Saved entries
□ □ □ □

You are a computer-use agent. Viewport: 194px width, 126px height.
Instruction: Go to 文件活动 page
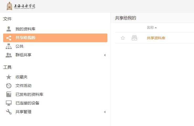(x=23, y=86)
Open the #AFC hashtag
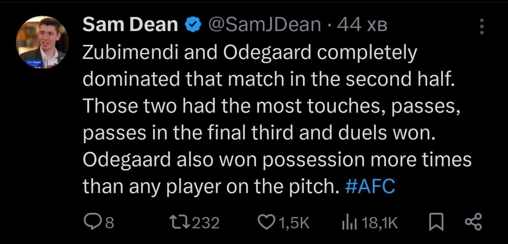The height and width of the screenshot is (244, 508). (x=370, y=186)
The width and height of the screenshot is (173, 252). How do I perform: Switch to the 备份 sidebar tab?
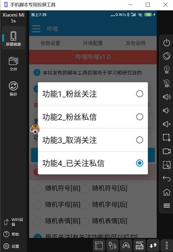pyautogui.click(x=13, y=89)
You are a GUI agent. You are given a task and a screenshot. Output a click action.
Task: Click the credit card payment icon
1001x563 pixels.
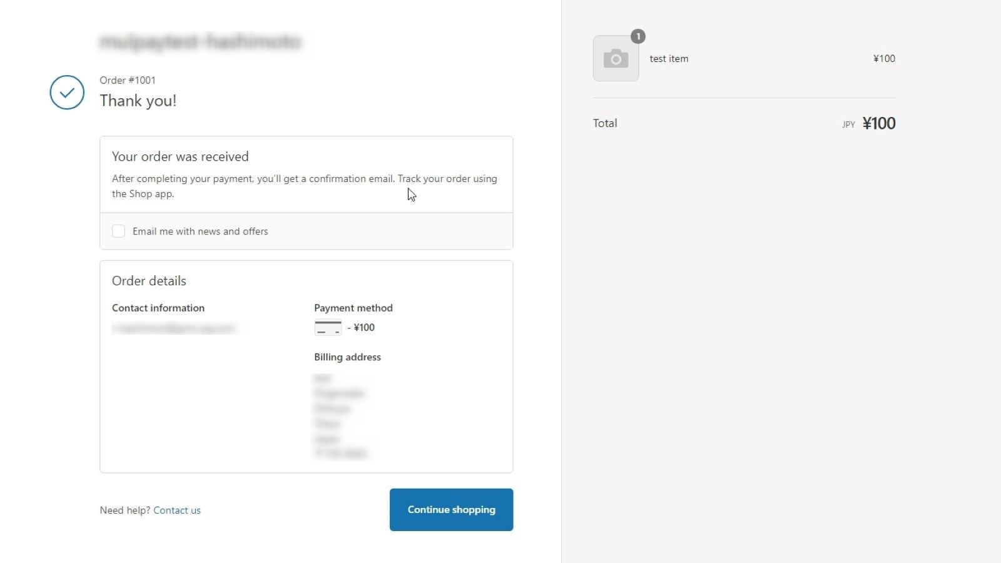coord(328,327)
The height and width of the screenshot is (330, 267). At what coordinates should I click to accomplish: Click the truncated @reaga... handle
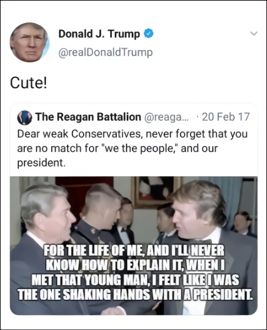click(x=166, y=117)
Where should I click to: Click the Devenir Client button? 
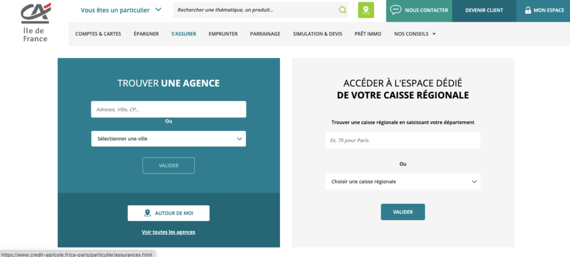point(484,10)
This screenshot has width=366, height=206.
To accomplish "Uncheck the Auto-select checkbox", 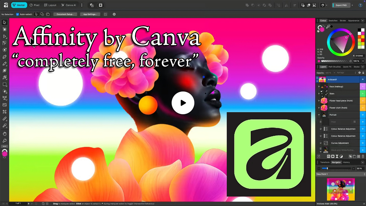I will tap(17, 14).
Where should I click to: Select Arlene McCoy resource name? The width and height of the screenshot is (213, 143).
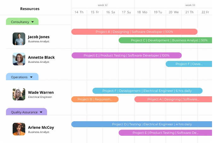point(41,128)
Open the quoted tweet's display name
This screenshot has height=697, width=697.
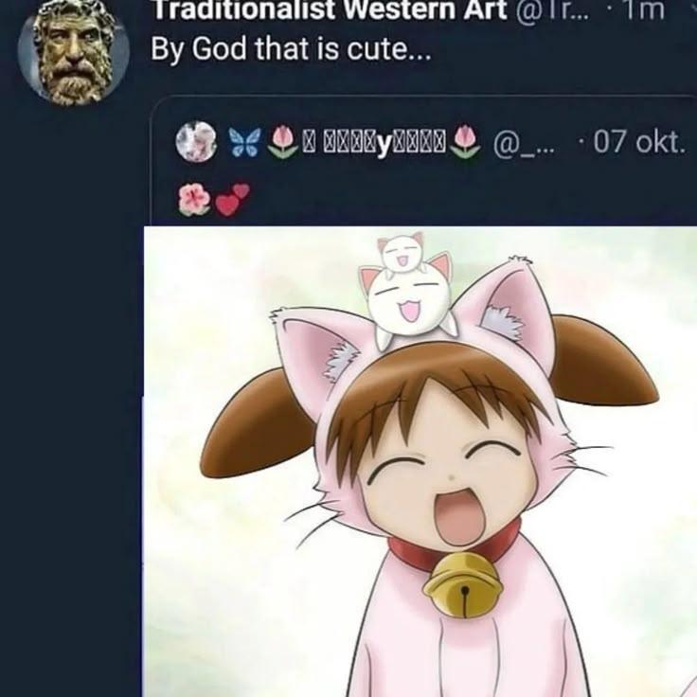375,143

□ □ □ □

Action item »
Tell how many lines in the records above contain "agent", giving the number and no other words.

Exercise response »
2